Pick out and copy every line in the items below that contains the word "icon", treating uppercase and lowercase as different.
====================
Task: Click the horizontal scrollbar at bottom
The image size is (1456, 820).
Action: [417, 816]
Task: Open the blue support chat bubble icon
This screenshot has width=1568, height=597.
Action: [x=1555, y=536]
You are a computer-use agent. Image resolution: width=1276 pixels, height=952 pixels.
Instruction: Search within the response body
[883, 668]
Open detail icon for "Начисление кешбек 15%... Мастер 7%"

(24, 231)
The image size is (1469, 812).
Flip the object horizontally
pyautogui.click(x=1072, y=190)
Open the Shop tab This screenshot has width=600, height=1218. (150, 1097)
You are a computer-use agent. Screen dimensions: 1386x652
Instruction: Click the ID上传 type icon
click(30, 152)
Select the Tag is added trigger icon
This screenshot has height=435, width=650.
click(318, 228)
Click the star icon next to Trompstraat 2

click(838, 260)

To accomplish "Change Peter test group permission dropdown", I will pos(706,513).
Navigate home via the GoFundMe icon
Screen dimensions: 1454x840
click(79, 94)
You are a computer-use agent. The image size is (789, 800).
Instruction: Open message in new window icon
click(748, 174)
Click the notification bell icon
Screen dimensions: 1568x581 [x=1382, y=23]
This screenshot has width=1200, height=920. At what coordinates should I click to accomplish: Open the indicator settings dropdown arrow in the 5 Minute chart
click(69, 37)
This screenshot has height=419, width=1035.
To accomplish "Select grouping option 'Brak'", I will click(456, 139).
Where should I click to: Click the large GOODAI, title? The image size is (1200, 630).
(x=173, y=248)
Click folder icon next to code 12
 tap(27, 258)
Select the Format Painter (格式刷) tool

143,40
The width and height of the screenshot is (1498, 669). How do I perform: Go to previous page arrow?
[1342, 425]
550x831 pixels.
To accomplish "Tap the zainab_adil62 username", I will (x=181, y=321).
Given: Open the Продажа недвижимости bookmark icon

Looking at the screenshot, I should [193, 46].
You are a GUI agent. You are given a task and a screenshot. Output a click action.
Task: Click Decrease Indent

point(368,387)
====================
Task response —
Task: Open the blue support chat bubble icon
Open detail icon for "Начисление кешбек 15%... Мастер 7%"
Instruction: Click the ID上传 type icon
Select the Tag is added trigger icon
Click the star icon next to Trompstraat 2
Navigate home via the GoFundMe icon
Instruction: Open message in new window icon
Click the notification bell icon
Click folder icon next to code 12
Given: Open the Продажа недвижимости bookmark icon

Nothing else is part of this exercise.